Bürgerbeteiligung in Potsdam: „In Potsdam läuft viel“

Der Politik-Professor Heinz Kleger spricht im PNN-Interview über den Umgang der Stadt mit bürgerschaftlichem Engagement, das Modellprojekt zum Thema Bürgerbeteiligung und das Bürgerbegehren zur Potsdamer Mitte.

Von Katharina Wiechers

Herr Kleger, Sie beschäftigen sich seit Jahren mit dem Thema Bürgerbeteiligung. Warum sollte ich mich in meiner Stadt überhaupt engagieren? Reicht es nicht, zur Wahl zu gehen?

Zu meinem Begriff des Bürgers gehört bürgerschaftliches Engagement dazu. Die Betroffenen wissen doch am besten über spezielle Probleme Bescheid, etwa auf ein bestimmtes Quartier bezogen. Dieses lokale Bürgerwissen ist gefragter denn je.

In Potsdam läuft seit zweieinhalb Jahren das Modellprojekt „Strukturierte Bürgerbeteiligung“ – finanziert durch die Stadt. Ist Potsdam hier Vorreiter?

Mit anderen Kommunen zusammen, ja. In einigen Grün-regierten Städten wie Konstanz oder Tübingen ist das schon lange verankert. Aber man kann schon sagen: In Potsdam läuft vergleichsweise viel.

Das ist Oberbürgermeister Jann Jakobs zu verdanken?

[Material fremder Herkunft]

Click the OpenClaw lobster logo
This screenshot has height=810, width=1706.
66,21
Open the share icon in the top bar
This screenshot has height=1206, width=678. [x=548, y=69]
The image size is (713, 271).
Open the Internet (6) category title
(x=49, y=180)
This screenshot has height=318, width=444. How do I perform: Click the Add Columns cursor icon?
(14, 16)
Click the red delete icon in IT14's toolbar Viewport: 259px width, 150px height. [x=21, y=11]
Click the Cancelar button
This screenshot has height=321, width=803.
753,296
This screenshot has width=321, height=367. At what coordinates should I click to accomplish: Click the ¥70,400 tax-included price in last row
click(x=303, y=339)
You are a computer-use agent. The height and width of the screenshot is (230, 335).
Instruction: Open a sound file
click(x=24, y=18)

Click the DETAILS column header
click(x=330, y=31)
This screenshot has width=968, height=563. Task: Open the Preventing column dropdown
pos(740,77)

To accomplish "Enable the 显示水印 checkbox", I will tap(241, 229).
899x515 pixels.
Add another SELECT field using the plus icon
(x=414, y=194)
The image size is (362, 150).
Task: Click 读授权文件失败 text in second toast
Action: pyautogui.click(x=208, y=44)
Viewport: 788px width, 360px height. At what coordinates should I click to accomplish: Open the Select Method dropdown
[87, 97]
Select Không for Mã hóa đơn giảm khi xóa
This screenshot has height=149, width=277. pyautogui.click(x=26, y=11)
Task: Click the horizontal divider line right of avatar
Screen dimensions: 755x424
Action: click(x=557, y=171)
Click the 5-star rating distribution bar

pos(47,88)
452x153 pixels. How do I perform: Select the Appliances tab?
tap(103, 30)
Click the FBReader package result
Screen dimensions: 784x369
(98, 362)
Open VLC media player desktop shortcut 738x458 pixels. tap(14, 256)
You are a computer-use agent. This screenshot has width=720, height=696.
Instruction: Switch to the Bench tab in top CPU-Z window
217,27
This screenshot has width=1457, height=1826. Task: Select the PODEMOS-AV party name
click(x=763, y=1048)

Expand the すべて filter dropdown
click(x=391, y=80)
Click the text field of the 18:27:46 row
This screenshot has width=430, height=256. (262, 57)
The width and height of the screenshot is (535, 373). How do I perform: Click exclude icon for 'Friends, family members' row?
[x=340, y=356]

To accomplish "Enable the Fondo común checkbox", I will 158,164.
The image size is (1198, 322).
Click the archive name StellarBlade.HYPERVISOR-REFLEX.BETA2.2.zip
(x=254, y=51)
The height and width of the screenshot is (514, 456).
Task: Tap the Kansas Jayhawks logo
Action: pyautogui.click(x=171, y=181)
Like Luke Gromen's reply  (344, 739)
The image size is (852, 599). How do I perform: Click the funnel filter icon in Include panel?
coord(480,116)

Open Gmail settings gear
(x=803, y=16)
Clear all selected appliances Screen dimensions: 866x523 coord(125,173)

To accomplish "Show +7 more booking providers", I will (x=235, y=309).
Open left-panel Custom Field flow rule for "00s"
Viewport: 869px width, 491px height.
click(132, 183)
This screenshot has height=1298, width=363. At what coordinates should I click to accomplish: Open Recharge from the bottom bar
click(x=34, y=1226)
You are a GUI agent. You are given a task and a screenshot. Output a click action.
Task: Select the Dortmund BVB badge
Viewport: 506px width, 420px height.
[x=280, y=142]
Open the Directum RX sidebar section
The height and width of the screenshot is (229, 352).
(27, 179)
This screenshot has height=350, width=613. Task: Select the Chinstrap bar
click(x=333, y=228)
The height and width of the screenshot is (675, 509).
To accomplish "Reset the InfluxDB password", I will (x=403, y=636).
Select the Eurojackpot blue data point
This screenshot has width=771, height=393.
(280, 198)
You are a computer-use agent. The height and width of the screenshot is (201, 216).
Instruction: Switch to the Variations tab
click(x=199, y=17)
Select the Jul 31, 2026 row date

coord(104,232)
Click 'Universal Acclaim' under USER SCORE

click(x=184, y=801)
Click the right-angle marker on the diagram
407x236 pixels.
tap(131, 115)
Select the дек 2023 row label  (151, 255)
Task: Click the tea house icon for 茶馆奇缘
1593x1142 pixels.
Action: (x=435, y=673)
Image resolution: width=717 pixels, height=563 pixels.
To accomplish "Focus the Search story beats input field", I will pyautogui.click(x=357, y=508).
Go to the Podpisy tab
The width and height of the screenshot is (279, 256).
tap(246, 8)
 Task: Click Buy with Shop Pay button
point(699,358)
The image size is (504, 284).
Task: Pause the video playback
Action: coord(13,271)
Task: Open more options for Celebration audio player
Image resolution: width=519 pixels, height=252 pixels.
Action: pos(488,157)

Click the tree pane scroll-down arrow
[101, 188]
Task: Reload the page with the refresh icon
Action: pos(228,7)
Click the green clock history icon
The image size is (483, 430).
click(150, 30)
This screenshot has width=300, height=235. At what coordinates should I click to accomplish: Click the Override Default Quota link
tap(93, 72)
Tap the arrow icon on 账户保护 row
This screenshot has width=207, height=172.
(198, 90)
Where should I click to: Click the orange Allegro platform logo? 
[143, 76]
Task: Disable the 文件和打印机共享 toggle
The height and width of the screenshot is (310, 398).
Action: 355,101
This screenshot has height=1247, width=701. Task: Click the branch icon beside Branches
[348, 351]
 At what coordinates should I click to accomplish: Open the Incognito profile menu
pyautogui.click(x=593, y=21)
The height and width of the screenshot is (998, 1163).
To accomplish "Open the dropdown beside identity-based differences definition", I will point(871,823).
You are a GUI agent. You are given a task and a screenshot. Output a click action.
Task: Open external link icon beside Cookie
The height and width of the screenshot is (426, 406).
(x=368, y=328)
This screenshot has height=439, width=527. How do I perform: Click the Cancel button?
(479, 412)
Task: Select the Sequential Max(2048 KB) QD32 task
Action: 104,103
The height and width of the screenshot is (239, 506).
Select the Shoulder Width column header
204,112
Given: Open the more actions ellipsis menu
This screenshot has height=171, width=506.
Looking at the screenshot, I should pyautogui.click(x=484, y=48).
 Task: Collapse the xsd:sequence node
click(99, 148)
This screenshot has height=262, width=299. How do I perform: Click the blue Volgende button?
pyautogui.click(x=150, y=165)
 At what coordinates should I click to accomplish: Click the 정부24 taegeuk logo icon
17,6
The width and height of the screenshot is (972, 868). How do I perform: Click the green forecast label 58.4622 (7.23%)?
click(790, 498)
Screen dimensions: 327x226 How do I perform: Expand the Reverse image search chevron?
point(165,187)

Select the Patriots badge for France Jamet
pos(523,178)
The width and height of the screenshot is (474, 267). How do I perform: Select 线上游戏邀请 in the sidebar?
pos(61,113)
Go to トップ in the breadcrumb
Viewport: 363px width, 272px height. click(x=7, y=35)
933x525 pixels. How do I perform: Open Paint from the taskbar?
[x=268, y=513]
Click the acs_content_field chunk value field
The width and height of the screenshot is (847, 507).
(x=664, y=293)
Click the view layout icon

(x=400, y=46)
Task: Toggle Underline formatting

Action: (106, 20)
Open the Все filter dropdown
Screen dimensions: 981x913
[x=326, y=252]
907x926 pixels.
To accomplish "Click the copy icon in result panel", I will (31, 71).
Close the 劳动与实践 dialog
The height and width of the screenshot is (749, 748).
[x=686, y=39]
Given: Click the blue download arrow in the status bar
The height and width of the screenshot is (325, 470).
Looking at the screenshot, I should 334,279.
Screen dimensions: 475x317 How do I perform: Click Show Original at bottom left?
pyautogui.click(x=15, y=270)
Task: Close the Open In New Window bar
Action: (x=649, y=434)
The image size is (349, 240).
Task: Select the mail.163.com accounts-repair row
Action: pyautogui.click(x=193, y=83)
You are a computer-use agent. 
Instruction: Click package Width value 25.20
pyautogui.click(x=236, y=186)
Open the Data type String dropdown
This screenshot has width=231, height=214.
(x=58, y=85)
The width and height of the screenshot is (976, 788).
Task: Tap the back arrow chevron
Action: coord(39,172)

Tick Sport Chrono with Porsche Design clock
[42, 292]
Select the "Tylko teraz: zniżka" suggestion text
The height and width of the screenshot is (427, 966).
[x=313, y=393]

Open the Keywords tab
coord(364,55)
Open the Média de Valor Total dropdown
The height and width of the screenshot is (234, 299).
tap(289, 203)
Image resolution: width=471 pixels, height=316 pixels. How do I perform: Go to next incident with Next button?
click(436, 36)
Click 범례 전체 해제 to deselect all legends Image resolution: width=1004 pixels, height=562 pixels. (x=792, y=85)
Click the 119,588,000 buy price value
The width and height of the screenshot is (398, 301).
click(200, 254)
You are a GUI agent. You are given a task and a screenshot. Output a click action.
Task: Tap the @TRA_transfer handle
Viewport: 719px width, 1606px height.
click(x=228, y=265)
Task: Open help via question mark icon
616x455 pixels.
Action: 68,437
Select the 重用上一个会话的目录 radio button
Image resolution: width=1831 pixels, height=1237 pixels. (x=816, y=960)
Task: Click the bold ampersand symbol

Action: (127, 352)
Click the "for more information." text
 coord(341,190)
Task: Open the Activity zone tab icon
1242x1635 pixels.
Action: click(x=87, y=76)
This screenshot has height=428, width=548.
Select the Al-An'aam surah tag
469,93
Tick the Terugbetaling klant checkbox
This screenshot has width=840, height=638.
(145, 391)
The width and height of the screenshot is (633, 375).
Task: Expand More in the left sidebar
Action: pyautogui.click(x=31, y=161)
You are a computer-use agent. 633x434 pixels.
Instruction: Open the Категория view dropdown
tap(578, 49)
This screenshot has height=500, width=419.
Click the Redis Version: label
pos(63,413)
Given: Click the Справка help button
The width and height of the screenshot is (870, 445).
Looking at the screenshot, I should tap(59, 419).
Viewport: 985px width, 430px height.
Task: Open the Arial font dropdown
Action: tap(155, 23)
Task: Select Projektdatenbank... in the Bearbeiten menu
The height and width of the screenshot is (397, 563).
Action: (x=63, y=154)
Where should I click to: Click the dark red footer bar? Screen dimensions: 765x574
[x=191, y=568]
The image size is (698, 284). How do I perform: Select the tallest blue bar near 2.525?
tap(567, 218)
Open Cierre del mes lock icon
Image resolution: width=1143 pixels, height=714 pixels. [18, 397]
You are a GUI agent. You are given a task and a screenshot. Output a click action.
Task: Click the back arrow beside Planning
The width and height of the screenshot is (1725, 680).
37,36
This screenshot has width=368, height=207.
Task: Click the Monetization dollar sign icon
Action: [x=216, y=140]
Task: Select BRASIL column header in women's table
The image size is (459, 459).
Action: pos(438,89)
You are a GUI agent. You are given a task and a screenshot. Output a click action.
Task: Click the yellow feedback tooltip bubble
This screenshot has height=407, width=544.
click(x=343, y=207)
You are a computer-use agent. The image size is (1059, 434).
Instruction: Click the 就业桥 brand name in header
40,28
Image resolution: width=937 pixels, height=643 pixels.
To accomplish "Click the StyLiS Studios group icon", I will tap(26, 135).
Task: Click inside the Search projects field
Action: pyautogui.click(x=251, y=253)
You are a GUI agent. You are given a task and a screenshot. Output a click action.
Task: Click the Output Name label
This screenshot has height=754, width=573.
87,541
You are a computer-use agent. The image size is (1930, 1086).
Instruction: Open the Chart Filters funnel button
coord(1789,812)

Es war eine politische Entscheidung, das Modellprojekt zu starten, ja. Aber es war eine Reaktion auf jahrelange Auseinandersetzungen in Potsdam zum Thema Beteiligung, viele Aktive haben mehr Möglichkeiten verlangt. Daraufhin hat Jakobs dies zur Chefsache gemacht.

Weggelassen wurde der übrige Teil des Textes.